> _To do_
Could you copy the records verbatim, from the line that contains "Identify the location of airplane-icon." through the line that contains "at that location.", including both of those lines and leaving out the pictures?

> _Data under study_

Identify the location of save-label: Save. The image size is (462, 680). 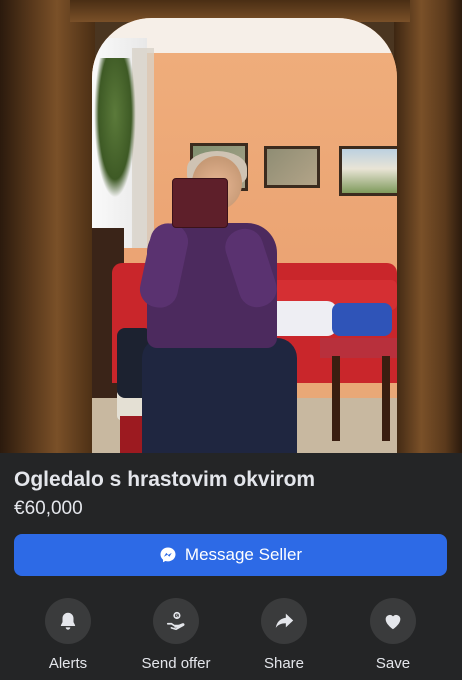
(393, 664).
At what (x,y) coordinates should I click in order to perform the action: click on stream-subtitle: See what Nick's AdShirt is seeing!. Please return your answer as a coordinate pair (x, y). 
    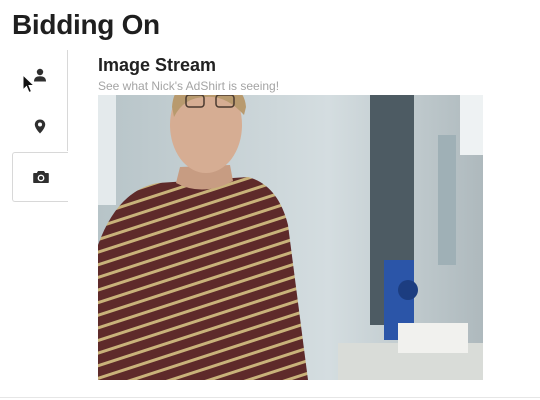
    Looking at the image, I should click on (189, 86).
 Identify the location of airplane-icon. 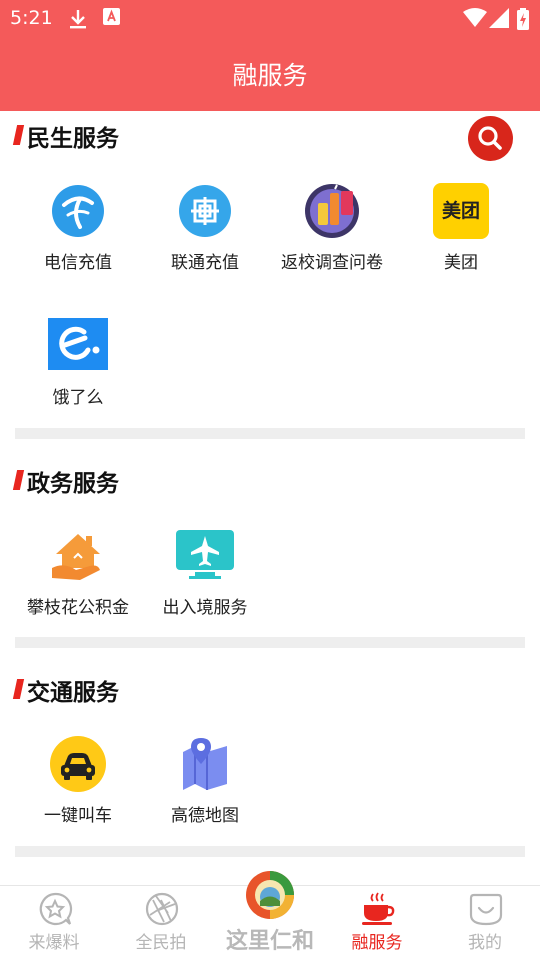
(205, 554).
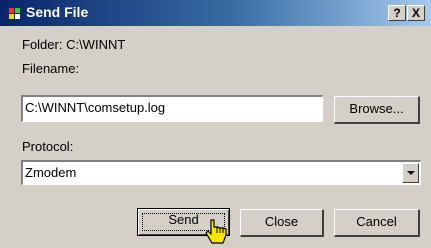 The width and height of the screenshot is (431, 248). I want to click on cancel-button: Cancel, so click(377, 223).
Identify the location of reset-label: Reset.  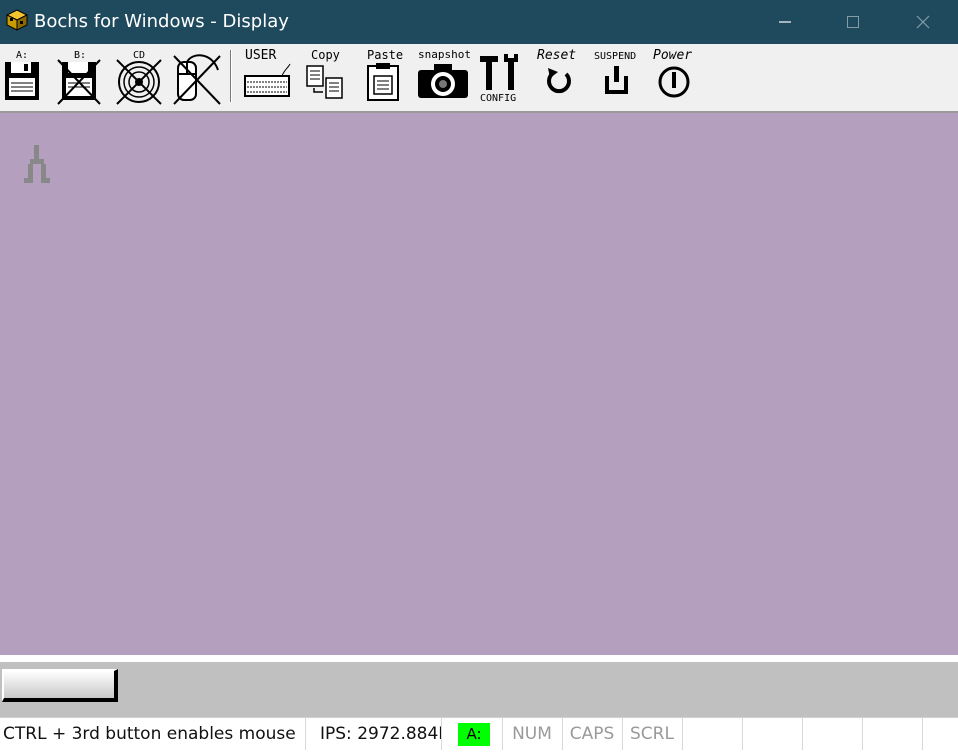
(556, 56).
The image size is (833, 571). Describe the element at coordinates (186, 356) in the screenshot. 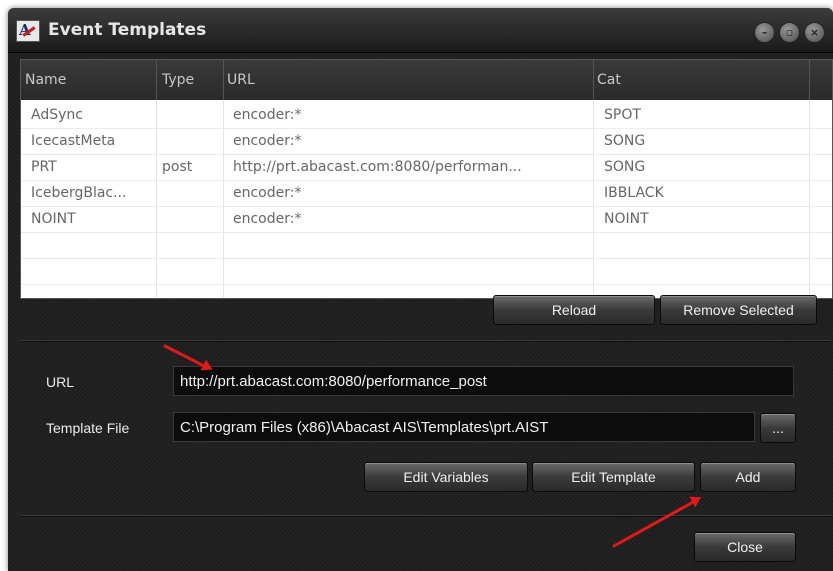

I see `annotation-arrow-url` at that location.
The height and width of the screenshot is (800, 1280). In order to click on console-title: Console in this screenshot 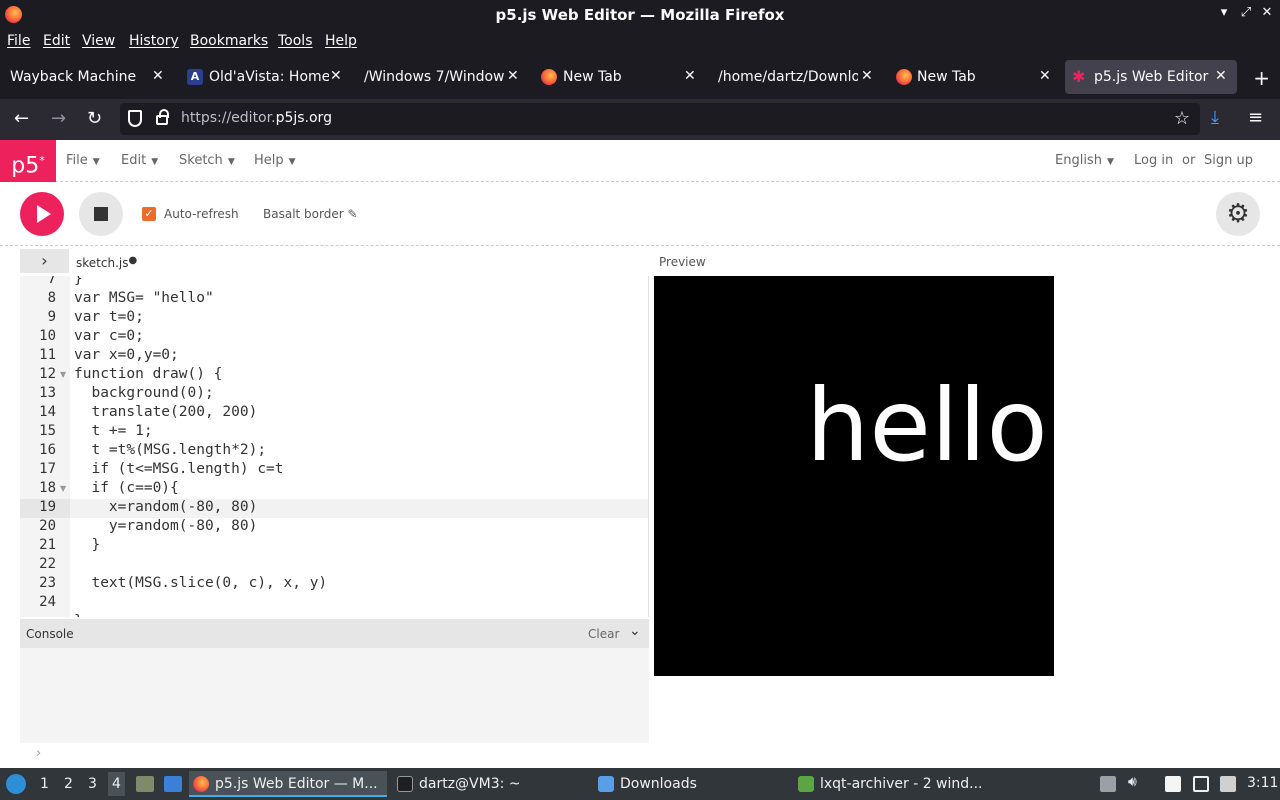, I will do `click(50, 634)`.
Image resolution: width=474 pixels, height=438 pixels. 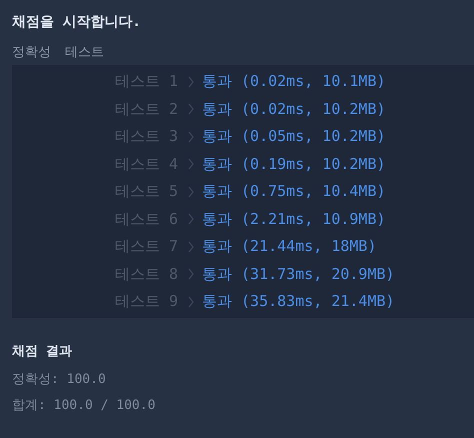 I want to click on test-result: 통과 (0.02ms, 10.1MB), so click(x=294, y=82).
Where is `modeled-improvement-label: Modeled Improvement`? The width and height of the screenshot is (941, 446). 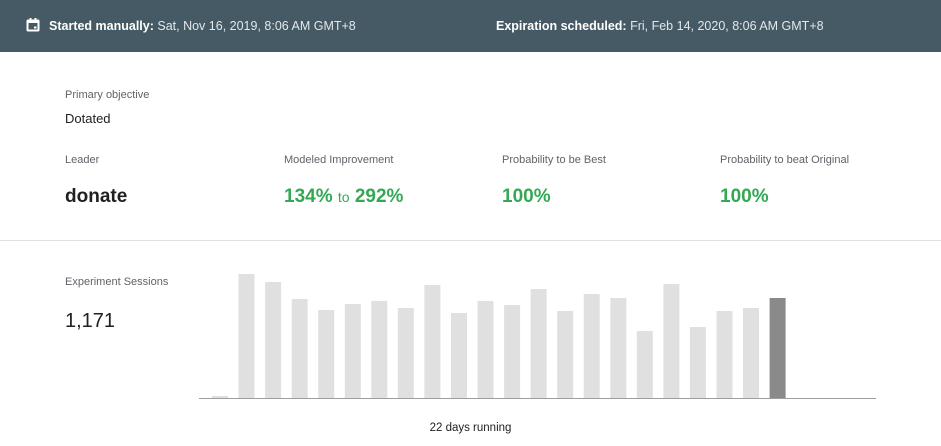 modeled-improvement-label: Modeled Improvement is located at coordinates (339, 160).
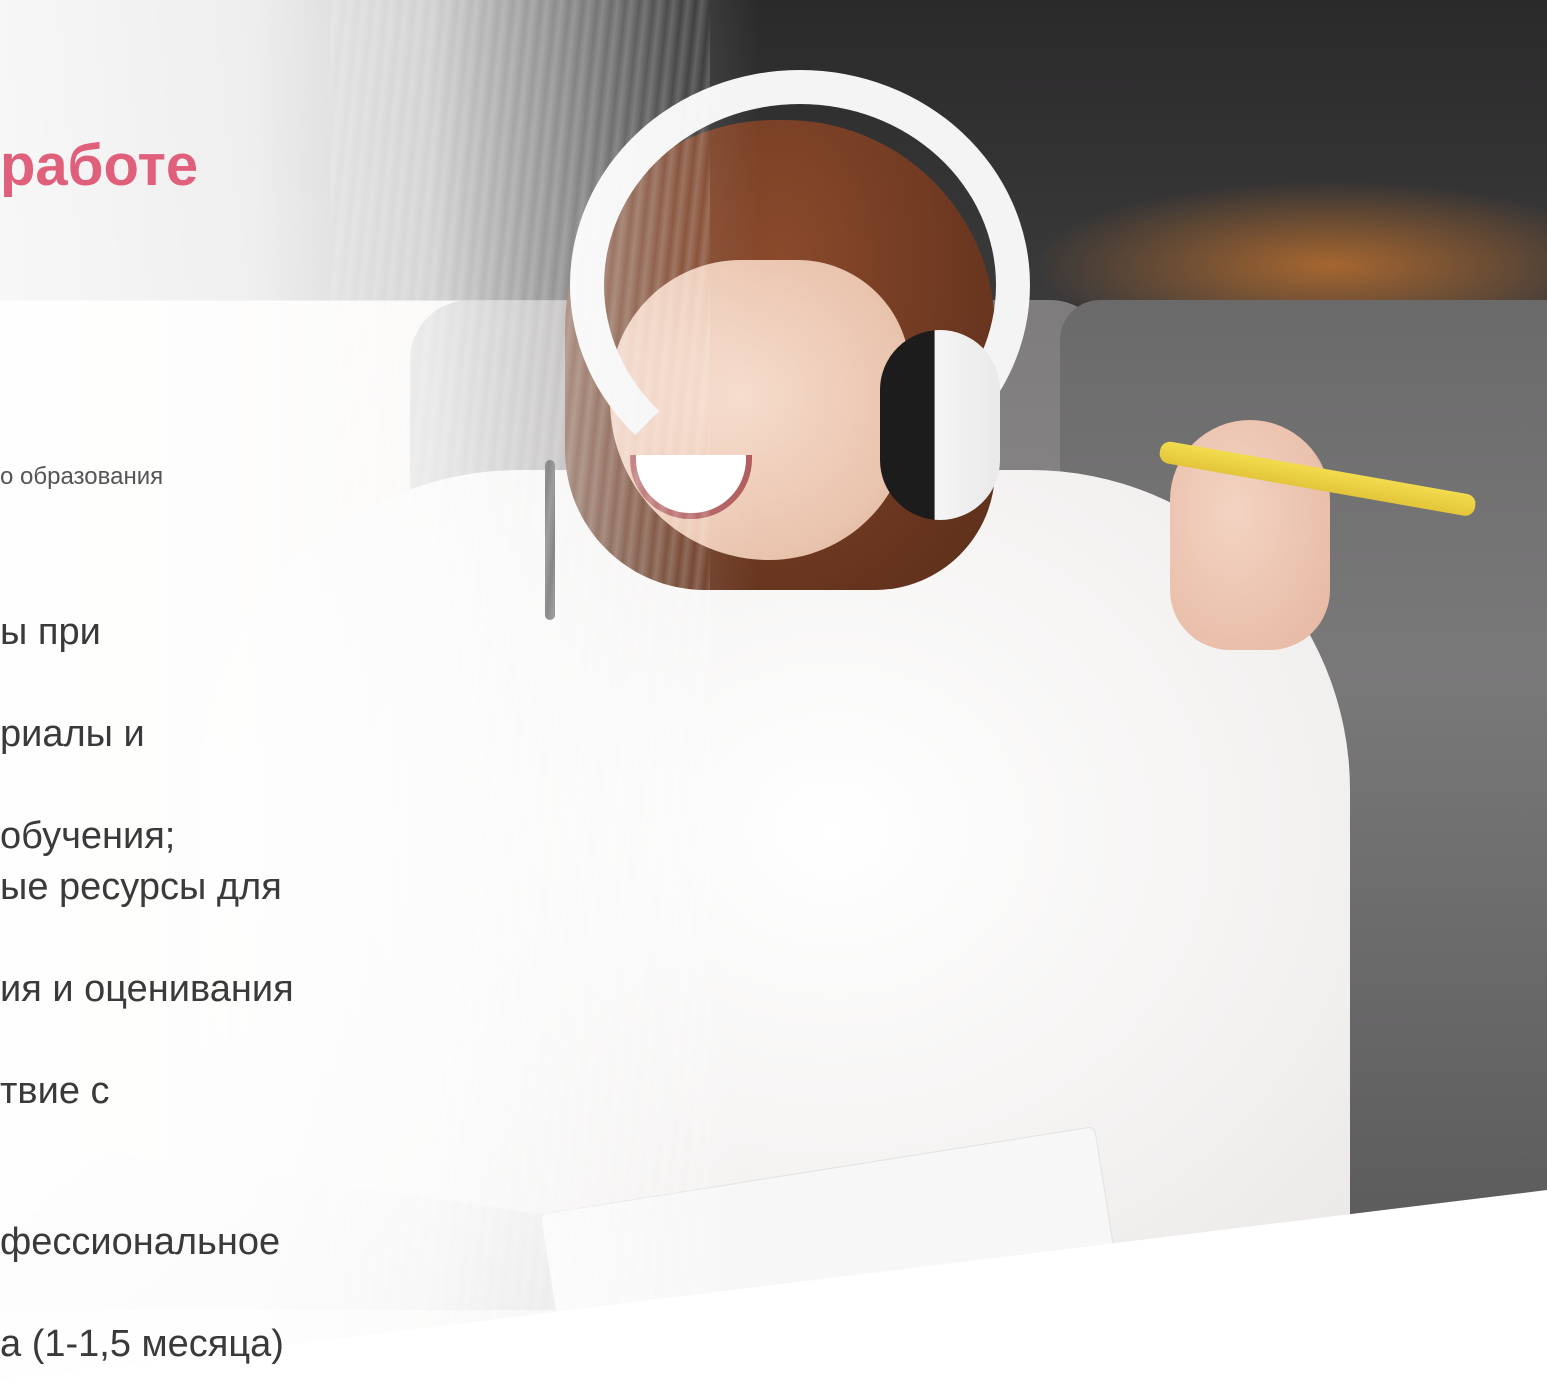 This screenshot has width=1547, height=1397. I want to click on list-item: ы при, so click(50, 632).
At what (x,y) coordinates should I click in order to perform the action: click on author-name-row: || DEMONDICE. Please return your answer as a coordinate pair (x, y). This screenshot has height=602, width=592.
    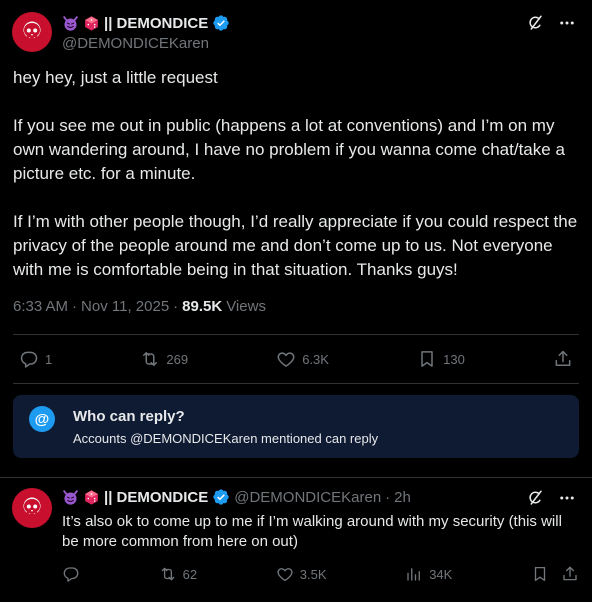
    Looking at the image, I should click on (146, 23).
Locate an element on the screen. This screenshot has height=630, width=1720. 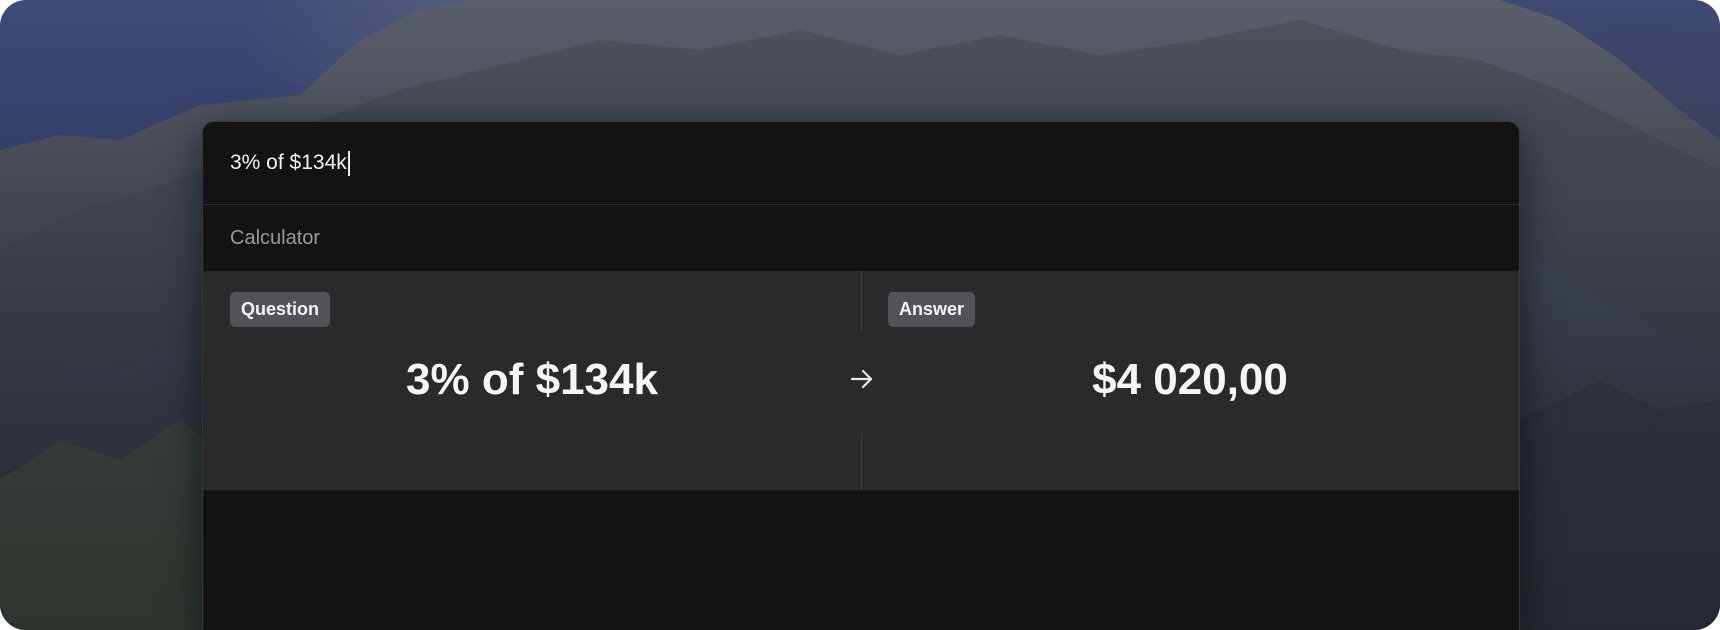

> _Task result_
 Identify the location of airplane-icon. 
(205, 554).
 The width and height of the screenshot is (431, 248). I want to click on cancel-button: Cancel, so click(377, 223).
Identify the location of reset-label: Reset.  
(556, 56).
The image size is (833, 571). Describe the element at coordinates (186, 356) in the screenshot. 

I see `annotation-arrow-url` at that location.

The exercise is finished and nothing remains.